Roberto Gamito
26.11.23
Na estante
tornada móvel pelo sismo
aonde vamos acomodar, lado a lado,
as memórias carunchosas
desta vida leiloada ao Diabo
Verso devoluto, nem canto, nem tão-pouco feras,
somente sereias gagas e em princípio afónicas.
Prende-se o Ulisses ao mastro para nada,
é sempre a mesma cantiga
de tão cansada não nos ilumina nem nos obscurece.

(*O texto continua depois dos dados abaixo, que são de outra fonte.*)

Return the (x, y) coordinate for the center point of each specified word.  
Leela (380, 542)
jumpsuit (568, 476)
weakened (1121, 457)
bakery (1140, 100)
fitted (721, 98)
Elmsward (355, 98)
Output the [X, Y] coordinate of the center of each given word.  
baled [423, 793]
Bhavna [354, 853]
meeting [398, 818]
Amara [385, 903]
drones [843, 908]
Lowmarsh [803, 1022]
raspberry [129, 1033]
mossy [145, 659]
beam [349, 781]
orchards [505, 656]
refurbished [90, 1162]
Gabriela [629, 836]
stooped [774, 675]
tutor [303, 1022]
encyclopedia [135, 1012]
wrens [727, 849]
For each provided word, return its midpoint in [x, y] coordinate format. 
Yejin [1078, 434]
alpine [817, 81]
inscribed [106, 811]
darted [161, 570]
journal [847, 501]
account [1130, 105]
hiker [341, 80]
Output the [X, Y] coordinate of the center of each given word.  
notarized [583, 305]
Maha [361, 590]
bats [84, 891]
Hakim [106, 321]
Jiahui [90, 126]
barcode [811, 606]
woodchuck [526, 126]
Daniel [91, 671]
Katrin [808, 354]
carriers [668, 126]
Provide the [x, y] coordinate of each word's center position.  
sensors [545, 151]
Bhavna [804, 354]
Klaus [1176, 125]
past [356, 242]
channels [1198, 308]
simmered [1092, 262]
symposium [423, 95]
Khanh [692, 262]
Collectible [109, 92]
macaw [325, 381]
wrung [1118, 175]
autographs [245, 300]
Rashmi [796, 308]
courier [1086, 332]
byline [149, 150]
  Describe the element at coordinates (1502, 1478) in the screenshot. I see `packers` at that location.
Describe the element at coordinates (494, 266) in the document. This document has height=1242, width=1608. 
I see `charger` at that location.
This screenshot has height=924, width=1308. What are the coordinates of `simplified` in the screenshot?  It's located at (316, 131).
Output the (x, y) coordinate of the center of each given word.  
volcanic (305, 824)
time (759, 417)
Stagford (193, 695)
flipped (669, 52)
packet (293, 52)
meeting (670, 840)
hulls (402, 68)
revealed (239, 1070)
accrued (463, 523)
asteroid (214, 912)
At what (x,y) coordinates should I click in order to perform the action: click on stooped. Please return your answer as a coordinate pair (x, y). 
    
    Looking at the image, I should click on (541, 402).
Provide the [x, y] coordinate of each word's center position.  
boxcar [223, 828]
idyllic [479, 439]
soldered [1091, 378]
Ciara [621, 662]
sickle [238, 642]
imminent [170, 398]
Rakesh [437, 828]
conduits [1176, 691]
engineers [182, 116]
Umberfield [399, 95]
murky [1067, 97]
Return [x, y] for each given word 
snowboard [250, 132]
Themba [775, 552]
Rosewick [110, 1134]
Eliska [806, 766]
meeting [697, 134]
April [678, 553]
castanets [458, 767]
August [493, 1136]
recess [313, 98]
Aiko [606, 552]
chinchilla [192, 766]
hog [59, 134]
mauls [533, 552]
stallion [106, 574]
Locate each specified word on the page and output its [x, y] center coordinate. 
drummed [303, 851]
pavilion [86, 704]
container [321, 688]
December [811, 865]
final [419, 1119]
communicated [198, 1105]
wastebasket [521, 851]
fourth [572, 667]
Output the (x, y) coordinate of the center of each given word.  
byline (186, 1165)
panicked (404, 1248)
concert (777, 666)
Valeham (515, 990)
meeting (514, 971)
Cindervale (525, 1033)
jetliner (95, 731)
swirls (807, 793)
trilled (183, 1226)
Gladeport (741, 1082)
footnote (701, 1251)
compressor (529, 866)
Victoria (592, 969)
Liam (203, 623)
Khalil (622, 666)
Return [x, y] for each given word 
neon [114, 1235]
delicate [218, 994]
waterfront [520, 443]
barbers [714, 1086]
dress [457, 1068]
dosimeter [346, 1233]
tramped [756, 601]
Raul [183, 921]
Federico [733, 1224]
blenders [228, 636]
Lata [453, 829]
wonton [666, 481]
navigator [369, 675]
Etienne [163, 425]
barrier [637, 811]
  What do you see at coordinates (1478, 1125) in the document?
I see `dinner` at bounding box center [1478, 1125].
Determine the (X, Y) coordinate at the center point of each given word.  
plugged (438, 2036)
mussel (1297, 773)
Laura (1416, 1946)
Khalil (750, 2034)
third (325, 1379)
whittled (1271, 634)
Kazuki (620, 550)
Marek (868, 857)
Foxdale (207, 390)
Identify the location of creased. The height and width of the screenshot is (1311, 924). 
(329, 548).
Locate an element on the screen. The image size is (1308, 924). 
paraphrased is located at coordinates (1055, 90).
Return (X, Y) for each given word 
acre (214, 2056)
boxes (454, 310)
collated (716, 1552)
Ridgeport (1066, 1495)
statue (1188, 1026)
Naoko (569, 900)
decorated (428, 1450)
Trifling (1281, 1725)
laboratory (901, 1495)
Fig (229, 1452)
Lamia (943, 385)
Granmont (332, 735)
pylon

Para estes lábios, que por estes dias alcançaram o deserto
segundo a rota do analfabetismo, efeito colateral da ausência
que bom que houvesse tempo para soletrar
estas e outras palavras rombas
talvez, inspirados na morte, as limássemos
e déssemos à luz uma ninhada de gumes.
Sobras de ave, um apelido sem a primeira sílaba, um mito a ganhar ares — nem sequer é piada — de Ícaro. Em todo o lado semeio a minha querida queda.
Essa vasta cabeça desocupada
viveiro de demónios por vir
a simulação de recomeço
irrefreável número circense
com que entretenho os demónios.
Por que buracos e redes se escapam os vossos peixes? Este esquelético e camaleónico edifício de rancor a que muitos chamam humano é incapaz de hospedar sonhos e felicidade sem resmungar.
Escrevo outro poema
pela necessidade
ou pelo vício de me libertar
comparo-te à saída do inferno
aos nomes que a memória vai mesclando
numa única quimera impronunciável.
Bicho de um sem-fim de cabeças
és um livro lançado ao fogo
com o fito de o educar.
Esta luta entre a vontade de dormir e o café, que, com meros mililitros se opõe à minha vontade, o trabalho que se espraia durante horas e de seguida dias, qual nódoa ingovernável com tiques napoleónicos
tarefas que me devoram horas e a vida na mesma dentada —
bizarro ritual onde me descubro quilométrico e celeiro de feras interiores.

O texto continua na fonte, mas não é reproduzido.